Attorney-General Christian Porter sledges Catholic Church
Frustration with slow response to national redress scheme builds
The Attorney-General Christian Porter has described the Catholic Church’s response to the news that NSW and Victoria had signed on to a national redress scheme as “pretty underwhelming.” The redress scheme will provide compensation to survivors of child sexual abuse in Australian institutions, including churches. (All the main parties in the South Australian election next week have said they will sign on, but the Queensland and West Australian state governments claim they need more information.)
According to Porter, the Catholic Church’s Archbishop Denis Hart has said the church would like to examine the Victorian Government’s basis for signing up to see if it is a good scheme for survivors.
“When you say that you need a review into how the state Government has signed on – as the Archbishop of Melbourne has said – to a scheme that has been reviewed more often than any scheme in Australia, quite frankly it starts to look like excuse-making,” Porter told the ABC’s Patricia Karvelas.
The Catholic Church has consistently signalled that it will join the national redress scheme.
The Catholic Church has, however, consistently signalled that it will join the national redress scheme, which makes Porter’s comments surprising – possibly betraying frustration with how long it is taking for the states and churches and other institutions to sign up. This morning the Melbourne Archdiocese has hit back following Christian Porter’s comment in what the ABC describes as a “similarly terse response from the Archdiocese which said any ‘fair-minded person’ would agree that it is ‘perfectly reasonable’ to see what is being proposed.”
The chief executive of the Catholic Church’s Truth Justice and Healing Council, Francis Sullivan, has repeatedly reported that Catholic leaders are on the record saying they will join the national scheme.
The price will be steep. If the Catholic Church had to pay its victims, say, $50,000 each on top of existing compensation, the 4444 cases identified at the Royal Commission will cost the church $222.2 million. A recent Fairfax investigation estimated the church’s assets at $30 billion.
Eternity has learnt it is likely that the Anglican Church will try to join the scheme whenever it starts, without waiting for each diocese (region) to pass legislation. If the church waited for all the dioceses to hold their synods (meetings), it could take two years as some small dioceses such as the Northern Territory only meet once every two years. Whether this will happen could be confirmed this week when the church’s Royal Commission Working Group meets.
The Uniting Church says it will be ready when all the states sign up. Its National Assembly, which meets in July in Melbourne, will consider a report from their Royal Commission task force.

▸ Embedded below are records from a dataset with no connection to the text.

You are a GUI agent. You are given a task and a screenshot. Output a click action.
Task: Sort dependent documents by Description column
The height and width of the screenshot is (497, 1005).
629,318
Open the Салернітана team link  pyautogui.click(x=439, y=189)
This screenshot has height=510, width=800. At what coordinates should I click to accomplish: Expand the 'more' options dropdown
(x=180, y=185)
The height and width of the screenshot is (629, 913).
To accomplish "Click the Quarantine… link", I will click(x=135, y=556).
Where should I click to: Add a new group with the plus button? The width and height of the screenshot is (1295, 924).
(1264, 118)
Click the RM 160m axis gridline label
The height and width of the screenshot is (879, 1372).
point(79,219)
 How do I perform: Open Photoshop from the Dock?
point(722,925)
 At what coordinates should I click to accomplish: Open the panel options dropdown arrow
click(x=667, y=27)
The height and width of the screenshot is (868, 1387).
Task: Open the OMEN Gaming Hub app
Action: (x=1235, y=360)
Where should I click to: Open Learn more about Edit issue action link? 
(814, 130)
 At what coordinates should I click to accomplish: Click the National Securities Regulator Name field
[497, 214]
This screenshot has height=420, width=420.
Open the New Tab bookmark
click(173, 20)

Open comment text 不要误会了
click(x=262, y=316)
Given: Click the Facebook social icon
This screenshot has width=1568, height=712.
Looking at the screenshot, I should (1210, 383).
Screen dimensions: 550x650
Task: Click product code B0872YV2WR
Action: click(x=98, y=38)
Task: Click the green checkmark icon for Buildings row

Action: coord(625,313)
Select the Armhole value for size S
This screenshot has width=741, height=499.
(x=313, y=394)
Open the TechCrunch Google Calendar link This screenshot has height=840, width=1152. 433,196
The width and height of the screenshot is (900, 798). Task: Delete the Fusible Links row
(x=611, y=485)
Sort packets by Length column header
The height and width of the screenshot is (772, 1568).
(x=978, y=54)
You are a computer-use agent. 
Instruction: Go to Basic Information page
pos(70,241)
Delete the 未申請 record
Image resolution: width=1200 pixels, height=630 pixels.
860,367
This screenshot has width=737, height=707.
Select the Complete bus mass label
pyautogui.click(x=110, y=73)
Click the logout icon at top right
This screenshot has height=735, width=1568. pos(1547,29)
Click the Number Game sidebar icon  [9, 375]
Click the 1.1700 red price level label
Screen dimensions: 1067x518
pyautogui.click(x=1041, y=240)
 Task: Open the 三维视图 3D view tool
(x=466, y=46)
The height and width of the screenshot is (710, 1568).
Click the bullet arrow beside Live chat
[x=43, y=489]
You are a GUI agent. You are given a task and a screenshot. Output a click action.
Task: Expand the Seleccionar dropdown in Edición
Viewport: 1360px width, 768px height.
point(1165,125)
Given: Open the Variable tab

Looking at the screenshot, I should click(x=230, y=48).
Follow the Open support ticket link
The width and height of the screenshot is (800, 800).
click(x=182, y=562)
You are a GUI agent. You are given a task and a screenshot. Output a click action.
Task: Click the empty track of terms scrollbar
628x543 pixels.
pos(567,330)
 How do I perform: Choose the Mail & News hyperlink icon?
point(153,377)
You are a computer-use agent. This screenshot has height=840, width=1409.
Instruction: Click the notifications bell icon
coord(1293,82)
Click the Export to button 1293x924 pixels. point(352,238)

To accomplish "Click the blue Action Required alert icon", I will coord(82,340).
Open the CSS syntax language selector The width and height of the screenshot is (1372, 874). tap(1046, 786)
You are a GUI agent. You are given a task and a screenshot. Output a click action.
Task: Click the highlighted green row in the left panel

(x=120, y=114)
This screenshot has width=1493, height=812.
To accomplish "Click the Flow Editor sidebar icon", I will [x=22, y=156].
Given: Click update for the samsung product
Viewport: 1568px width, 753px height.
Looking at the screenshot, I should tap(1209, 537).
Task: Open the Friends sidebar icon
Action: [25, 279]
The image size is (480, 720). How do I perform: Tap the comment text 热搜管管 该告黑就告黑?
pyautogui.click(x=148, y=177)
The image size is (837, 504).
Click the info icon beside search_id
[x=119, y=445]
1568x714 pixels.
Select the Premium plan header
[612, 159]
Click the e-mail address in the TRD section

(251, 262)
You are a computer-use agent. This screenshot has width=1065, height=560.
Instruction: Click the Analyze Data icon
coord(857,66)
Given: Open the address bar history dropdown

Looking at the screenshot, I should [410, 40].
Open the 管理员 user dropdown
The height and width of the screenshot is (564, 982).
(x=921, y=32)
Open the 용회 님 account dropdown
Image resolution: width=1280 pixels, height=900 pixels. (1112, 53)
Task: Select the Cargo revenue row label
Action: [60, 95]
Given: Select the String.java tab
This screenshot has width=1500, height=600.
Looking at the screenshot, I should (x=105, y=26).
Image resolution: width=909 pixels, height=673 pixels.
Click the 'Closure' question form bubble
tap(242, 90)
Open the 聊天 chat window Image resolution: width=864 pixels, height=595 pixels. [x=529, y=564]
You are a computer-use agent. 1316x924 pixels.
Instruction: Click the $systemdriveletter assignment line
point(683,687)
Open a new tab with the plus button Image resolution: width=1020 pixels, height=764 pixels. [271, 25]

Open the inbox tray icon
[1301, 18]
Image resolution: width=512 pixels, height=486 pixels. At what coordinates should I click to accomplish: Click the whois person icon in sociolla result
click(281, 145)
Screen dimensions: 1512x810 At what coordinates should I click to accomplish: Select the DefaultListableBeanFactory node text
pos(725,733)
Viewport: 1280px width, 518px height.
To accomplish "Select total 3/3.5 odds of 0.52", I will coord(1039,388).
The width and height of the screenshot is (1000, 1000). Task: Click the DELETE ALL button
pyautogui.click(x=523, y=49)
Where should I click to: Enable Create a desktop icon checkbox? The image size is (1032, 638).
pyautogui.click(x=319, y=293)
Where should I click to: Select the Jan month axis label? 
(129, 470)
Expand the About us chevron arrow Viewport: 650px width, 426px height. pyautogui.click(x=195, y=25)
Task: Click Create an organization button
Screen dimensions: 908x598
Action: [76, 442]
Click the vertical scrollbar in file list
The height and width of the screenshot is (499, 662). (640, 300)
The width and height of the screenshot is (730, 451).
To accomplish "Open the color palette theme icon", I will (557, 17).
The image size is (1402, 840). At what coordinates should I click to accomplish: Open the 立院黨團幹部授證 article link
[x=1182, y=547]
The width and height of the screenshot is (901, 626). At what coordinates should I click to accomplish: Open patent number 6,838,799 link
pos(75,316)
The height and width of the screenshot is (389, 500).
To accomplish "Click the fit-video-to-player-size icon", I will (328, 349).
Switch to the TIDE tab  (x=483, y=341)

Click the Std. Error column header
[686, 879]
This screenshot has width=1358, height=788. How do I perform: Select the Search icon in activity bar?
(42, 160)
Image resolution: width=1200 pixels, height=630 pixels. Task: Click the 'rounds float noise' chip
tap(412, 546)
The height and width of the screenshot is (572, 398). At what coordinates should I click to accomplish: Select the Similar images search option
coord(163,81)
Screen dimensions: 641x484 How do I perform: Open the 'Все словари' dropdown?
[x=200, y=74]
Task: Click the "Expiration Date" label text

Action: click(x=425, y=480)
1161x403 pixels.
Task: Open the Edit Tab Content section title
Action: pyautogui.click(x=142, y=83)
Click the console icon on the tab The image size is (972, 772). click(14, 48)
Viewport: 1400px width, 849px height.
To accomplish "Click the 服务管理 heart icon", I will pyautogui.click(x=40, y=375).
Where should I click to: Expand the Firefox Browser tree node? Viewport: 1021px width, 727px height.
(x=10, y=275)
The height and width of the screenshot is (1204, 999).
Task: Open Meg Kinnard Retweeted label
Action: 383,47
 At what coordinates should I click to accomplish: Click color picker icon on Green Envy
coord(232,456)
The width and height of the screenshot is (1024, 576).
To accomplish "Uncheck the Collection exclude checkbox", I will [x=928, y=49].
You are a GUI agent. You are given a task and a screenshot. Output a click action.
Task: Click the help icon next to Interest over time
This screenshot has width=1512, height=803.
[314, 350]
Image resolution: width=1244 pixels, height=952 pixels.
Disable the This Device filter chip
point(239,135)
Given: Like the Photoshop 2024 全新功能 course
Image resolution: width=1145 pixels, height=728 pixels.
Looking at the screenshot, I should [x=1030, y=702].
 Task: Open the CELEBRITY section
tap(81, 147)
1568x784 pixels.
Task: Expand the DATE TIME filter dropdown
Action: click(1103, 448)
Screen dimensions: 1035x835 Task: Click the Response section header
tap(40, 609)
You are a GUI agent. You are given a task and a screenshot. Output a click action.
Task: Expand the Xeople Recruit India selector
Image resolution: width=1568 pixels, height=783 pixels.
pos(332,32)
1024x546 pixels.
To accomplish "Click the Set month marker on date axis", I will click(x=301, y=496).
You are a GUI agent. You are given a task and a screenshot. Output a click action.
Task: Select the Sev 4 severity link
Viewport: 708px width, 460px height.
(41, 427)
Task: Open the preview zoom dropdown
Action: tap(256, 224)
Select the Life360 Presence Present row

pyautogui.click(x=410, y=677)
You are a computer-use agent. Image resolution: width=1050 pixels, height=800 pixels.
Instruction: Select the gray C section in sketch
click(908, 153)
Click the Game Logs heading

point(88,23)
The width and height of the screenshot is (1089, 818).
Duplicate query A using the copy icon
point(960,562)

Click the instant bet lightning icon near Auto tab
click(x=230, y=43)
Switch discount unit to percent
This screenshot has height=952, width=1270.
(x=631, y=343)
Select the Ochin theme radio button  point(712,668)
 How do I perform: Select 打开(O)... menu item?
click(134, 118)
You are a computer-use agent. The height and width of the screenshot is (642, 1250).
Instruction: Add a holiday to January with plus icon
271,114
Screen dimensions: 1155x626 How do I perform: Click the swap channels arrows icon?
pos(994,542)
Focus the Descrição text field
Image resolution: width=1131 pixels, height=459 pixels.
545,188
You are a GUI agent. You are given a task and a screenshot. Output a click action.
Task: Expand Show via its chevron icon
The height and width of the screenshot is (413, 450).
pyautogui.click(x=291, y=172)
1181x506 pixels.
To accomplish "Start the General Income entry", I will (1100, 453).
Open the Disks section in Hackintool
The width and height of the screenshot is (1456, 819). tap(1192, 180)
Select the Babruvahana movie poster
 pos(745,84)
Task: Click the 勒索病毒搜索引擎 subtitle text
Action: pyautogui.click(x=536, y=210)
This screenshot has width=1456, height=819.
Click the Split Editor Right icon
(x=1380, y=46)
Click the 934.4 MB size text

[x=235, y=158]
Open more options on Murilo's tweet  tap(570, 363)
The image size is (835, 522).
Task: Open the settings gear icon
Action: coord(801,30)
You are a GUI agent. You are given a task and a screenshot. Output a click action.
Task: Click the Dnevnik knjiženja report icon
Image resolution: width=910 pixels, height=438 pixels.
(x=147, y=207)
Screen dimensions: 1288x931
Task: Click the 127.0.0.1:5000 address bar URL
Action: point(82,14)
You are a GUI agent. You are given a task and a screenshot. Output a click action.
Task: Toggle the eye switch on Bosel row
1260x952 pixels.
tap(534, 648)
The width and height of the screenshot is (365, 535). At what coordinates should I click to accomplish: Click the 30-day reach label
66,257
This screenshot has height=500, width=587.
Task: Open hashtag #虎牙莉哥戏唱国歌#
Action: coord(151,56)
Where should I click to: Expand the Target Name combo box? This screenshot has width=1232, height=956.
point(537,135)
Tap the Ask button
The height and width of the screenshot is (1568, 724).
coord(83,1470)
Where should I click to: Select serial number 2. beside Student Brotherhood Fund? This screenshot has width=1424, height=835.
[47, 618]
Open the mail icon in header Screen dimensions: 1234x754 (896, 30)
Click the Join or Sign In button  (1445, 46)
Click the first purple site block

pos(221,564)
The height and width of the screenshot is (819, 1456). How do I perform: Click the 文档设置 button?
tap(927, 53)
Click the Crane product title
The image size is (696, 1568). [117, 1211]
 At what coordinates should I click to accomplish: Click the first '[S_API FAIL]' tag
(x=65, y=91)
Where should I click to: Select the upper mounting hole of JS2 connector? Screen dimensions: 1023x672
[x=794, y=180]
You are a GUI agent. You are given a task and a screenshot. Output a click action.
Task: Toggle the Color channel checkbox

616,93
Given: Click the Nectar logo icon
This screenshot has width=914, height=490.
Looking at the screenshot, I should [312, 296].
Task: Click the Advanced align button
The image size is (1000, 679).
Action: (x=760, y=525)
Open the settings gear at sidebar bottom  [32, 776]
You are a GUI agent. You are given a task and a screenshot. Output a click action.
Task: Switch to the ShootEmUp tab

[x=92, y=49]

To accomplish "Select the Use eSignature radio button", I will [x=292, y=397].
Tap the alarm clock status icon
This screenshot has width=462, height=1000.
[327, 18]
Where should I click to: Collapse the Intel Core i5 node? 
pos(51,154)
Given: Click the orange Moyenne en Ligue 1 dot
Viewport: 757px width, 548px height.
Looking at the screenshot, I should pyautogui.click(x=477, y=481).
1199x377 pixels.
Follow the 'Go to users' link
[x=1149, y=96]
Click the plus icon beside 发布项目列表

“We really want to be part of a truly national scheme.” – John Cox, Uniting Church
John Cox, executive officer of the UCA Royal Commission Task Group, has previously told Eternity the Uniting Church is keen to sign up. “Our submissions to the Royal Commission supported the maximum limit of redress available as well as flexible care arrangements for survivors.
“We really want to be part of a truly national scheme. That’s what we’re focused on,” said Cox.
Meanwhile, the Prime Minister has urged churches to sign up. “If a church or a charity or an institution doesn’t sign up, I hope that they will be shamed,” he told journalists outside Kirribilli House in Sydney. “I’d be looking forward, I can tell you – we’ll be using the megaphones we have – to encourage them to sign up, and I hope you are all too. I’m sure that if it’s a church, their parishioners and members of their congregations will be doing so.”
“We want every survivor of child sexual abuse in these institutions, regardless of which institution it is, to be given the redress that they are entitled to.” – Malcolm Turnbull
Joining with the Premiers of NSW and Victoria, the PM said, “Now we have a National Redress Scheme and it is vital – as the three of us have just said – that all states and territories and all institutions, churches, charities, sign up to it. We want every survivor of child sexual abuse in these institutions, regardless of which institution it is, to be given the redress that they are entitled to.”
More detail has emerged on the level of payment that will be expected. “The cap – the maximum payment recommended by the Royal Commission – was $200,000. The maximum under the National Redress Scheme that has been put together, that we’re signing up to, or the states are signing up to today, is $150,000,” Turnbull explained. “Our estimate is that the average payment will be $76,350, which is actually more than $11,000 in excess of the average payment the Royal Commission estimated, so that’s an important point to bear in mind.”
Labor’s shadow social services minister Jenny Macklin has called for the cap to be set at $200,000 while pointing out that the Royal Commission first recommended the scheme in 2015.